■ **What you will do**:
Revise the data below by replacing every "GUI agent" with "screen assistant" and keeping everything else the same.

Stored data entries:

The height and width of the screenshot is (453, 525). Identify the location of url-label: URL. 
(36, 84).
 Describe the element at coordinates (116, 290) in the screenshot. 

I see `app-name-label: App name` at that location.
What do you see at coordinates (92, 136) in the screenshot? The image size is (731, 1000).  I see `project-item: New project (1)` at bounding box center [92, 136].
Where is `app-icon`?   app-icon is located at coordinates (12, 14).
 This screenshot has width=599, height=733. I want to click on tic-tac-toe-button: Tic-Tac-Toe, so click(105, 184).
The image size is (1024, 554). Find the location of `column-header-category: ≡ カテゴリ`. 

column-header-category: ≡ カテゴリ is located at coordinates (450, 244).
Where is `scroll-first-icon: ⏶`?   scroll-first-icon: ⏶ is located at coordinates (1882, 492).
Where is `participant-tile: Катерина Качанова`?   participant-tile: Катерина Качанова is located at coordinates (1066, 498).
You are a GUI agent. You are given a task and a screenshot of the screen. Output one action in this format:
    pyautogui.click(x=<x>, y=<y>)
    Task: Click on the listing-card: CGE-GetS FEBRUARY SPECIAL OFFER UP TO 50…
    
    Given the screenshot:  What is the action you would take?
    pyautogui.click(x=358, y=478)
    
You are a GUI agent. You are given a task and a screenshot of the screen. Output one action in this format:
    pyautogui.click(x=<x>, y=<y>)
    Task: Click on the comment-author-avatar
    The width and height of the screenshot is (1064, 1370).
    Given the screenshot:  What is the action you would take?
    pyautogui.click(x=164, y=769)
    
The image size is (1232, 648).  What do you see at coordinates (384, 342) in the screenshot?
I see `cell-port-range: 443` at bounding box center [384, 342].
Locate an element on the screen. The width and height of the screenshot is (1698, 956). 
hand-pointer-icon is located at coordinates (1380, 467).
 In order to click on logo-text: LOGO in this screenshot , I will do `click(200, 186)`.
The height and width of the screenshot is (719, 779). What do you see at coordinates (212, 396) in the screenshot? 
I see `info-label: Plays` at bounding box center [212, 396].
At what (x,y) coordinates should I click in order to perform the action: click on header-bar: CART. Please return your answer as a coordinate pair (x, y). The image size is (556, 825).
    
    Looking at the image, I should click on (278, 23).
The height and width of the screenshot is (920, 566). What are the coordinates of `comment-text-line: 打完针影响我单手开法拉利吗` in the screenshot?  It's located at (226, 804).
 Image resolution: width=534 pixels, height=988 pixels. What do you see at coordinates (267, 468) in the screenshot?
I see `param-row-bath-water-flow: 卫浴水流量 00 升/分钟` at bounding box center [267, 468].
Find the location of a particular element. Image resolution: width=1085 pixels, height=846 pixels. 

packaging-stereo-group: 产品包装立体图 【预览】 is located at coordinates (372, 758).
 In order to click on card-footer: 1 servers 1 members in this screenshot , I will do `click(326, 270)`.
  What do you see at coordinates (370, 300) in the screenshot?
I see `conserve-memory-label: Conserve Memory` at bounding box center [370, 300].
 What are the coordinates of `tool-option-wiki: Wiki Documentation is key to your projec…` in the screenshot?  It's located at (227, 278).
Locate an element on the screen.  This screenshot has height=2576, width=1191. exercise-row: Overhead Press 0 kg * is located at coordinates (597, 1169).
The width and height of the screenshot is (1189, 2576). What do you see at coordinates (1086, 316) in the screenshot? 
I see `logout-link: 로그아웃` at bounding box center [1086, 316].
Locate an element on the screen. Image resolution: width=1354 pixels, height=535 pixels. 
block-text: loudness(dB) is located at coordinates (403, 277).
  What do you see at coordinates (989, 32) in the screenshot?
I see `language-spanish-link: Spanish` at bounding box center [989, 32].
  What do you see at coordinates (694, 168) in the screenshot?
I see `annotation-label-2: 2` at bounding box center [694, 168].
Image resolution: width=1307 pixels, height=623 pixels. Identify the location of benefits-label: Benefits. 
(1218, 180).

■ **Solution**:
The height and width of the screenshot is (453, 525). Identify the location of url-label: URL. 
(36, 84).
 Describe the element at coordinates (116, 290) in the screenshot. 

I see `app-name-label: App name` at that location.
What do you see at coordinates (92, 136) in the screenshot? The image size is (731, 1000).  I see `project-item: New project (1)` at bounding box center [92, 136].
Where is `app-icon`?   app-icon is located at coordinates (12, 14).
 This screenshot has width=599, height=733. I want to click on tic-tac-toe-button: Tic-Tac-Toe, so click(105, 184).
The image size is (1024, 554). Find the location of `column-header-category: ≡ カテゴリ`. 

column-header-category: ≡ カテゴリ is located at coordinates (450, 244).
Where is `scroll-first-icon: ⏶`?   scroll-first-icon: ⏶ is located at coordinates (1882, 492).
Where is `participant-tile: Катерина Качанова`?   participant-tile: Катерина Качанова is located at coordinates (1066, 498).
You are a screen assistant. You are given a task and a screenshot of the screen. Output one action in this format:
    pyautogui.click(x=<x>, y=<y>)
    Task: Click on the listing-card: CGE-GetS FEBRUARY SPECIAL OFFER UP TO 50…
    
    Given the screenshot:  What is the action you would take?
    pyautogui.click(x=358, y=478)
    
You are a screen assistant. You are given a task and a screenshot of the screen. Output one action in this format:
    pyautogui.click(x=<x>, y=<y>)
    Task: Click on the comment-author-avatar
    The width and height of the screenshot is (1064, 1370).
    Given the screenshot:  What is the action you would take?
    pyautogui.click(x=164, y=769)
    
The image size is (1232, 648).  What do you see at coordinates (384, 342) in the screenshot?
I see `cell-port-range: 443` at bounding box center [384, 342].
Locate an element on the screen. The width and height of the screenshot is (1698, 956). 
hand-pointer-icon is located at coordinates (1380, 467).
 In order to click on logo-text: LOGO in this screenshot , I will do `click(200, 186)`.
The height and width of the screenshot is (719, 779). What do you see at coordinates (212, 396) in the screenshot? 
I see `info-label: Plays` at bounding box center [212, 396].
At what (x,y) coordinates should I click in order to perform the action: click on header-bar: CART. Please return your answer as a coordinate pair (x, y). The image size is (556, 825).
    
    Looking at the image, I should click on (278, 23).
The height and width of the screenshot is (920, 566). What are the coordinates of `comment-text-line: 打完针影响我单手开法拉利吗` in the screenshot?  It's located at (226, 804).
 Image resolution: width=534 pixels, height=988 pixels. What do you see at coordinates (267, 468) in the screenshot?
I see `param-row-bath-water-flow: 卫浴水流量 00 升/分钟` at bounding box center [267, 468].
Find the location of a particular element. Image resolution: width=1085 pixels, height=846 pixels. 

packaging-stereo-group: 产品包装立体图 【预览】 is located at coordinates (372, 758).
 In order to click on card-footer: 1 servers 1 members in this screenshot , I will do `click(326, 270)`.
  What do you see at coordinates (370, 300) in the screenshot?
I see `conserve-memory-label: Conserve Memory` at bounding box center [370, 300].
 What are the coordinates of `tool-option-wiki: Wiki Documentation is key to your projec…` in the screenshot?  It's located at (227, 278).
Locate an element on the screen.  This screenshot has height=2576, width=1191. exercise-row: Overhead Press 0 kg * is located at coordinates (597, 1169).
The width and height of the screenshot is (1189, 2576). What do you see at coordinates (1086, 316) in the screenshot? 
I see `logout-link: 로그아웃` at bounding box center [1086, 316].
Locate an element on the screen. Image resolution: width=1354 pixels, height=535 pixels. 
block-text: loudness(dB) is located at coordinates (403, 277).
  What do you see at coordinates (989, 32) in the screenshot?
I see `language-spanish-link: Spanish` at bounding box center [989, 32].
  What do you see at coordinates (694, 168) in the screenshot?
I see `annotation-label-2: 2` at bounding box center [694, 168].
Image resolution: width=1307 pixels, height=623 pixels. Identify the location of benefits-label: Benefits. 
(1218, 180).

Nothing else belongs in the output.